Home                                                A short letter to a newly qualified physician


Dear Mohamed,


Thanks for your mail.


I'd love to be back in Egypt, thanks for your offer of hospitality - it's one of the reasons I am so fond of Egypt - that is has not forgotten the hallowed Middle Eastern tradition of showing loyalty and kindness to guests, even in sometimes very sacrificial ways - as Abraham and Lot did. It is just one of many signs of the moral weakness of the modern West, and I fear it's creeping influence over too much of the world. However I shall not be able to return for a while yet - God knows the timing.


I know exactly how you feel, and I am sure that many of your colleagues feel the same way, even if they aren't able to share it.


I offer some simple advice to keep your heart and mind safe.


Always keep your eyes on your patients' best interests. Don't go for what is necessarily the brightest or the best or the most attractive, pursue what is most valuable and effective to improve you patients' health and lives. It will need strength of character and resolution, it may not always be fashionable, and some may speak ill of you - read the history of Lister or Harvey or some of the great Arab physicians of the past - sometimes they did and said things other people found hard to understand or appreciate, often they were opposed - yet that is the nature of vision, it sees things other don't and acts before they even perceive the issue - such vision and such character is rarer in Egypt than it should be, it's worth praying for and seeking after diligently in study. This is the path of lasting wisdom and honour.


There are some other bad habits to avoid, never, never lie - not even when all the world asks you to - not even when the patient himself or herself requests it. There is all the difference in the world between keeping silence discretely and violating the truth. Ultimately noone trusts a liar, not even if he's a professor.


Keep a clear conscience, even if it means hardship - better to stick to solid principle and honesty, than to cut corners for gain. The hypocrite will make rapid progress, but his fall will be sudden and usually final. A well built house will stand even in the whirlwind.


Never get involved in controversy unless you really need to, and then only after care and thoughtful examination of your opponents' case - often some of the truth is on the other side, only pride and reputation blind us to see what we ought. Use the gentlest approach necessary to address the matter properly - sometimes this will need courage. When you

are junior you may often have to learn to bite your tongue. Always keep your eye on what's best for the patients - is it harming their care to argue this?


Be skeptical of claims about drugs and other treatments - there is so much rubbish, so many useless and sometimes harmful drugs.
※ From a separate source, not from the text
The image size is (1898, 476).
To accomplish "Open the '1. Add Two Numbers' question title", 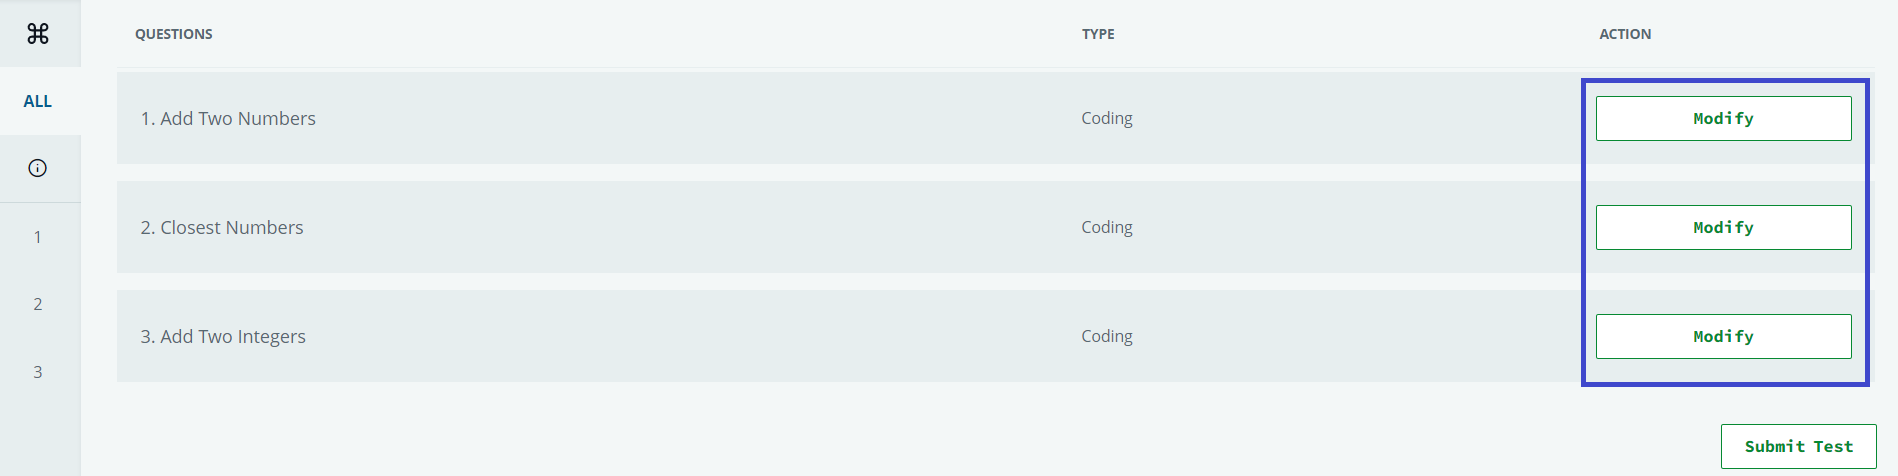I will coord(228,118).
Patients trust you to test and to examine these claims strictly. Even in the West the drug companies exercise a great deal of control for profit's sake - and the problem is worse in Egypt. Test what you are taught, and the

practice you observe - is this validated? Is it proven? Is there an authoritative independent source which supports this? Better not to treat than to use a dubious medicine that may be harmful. Stick to what you know works and works well. US physicians killed more patients during the Vietnam war from a misguided policy of treating ventricular ectopics

than the Vietnamese killed US soldiers. The road to Hell is paved with good intentions. As Solomon said, 'there is way that seems right to a man, but it ends in death' - sometimes literally for a patient. First of all do no harm (Primum non nocere).
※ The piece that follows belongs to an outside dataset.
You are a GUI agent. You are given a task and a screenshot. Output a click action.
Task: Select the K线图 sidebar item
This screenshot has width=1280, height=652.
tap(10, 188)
Treat every patient as if he was your own father or mother, brother or sister. Even if his or her life is a terrible mess. Don't keep favourites.


Be careful of accepting gifts or bribes from the companies - they take away something much more precious than they give - your judgement and objectivity. Better to be frugal and free, than rich and enslaved.


Cut yourself free from sexual temptations from colleagues, patients and relatives - sometimes it will need a knife. It is a great dishonour and shame to fall in such a way, and this too needs constant vigilance even in small things, and the constant and strong help of the God who weighs all our thoughts and acts.


Give your learning and advice freely to others - don't me a miser with your learning and wisdom as you gain it. The miser impoverishes himself most of all.


Always walk humbly, remember the gifts and privileges you have received are for the purpose of glorifying God - not oneself, He can withdraw as easily as he gave, when and as He chooses. It is His to exalt and His to humble.


Much could be added, but even what I have written will be blessed but difficult and sometimes painful to observe, and sadly the realities of these warnings painfully unfolded in the lives of many of your colleagues very soon.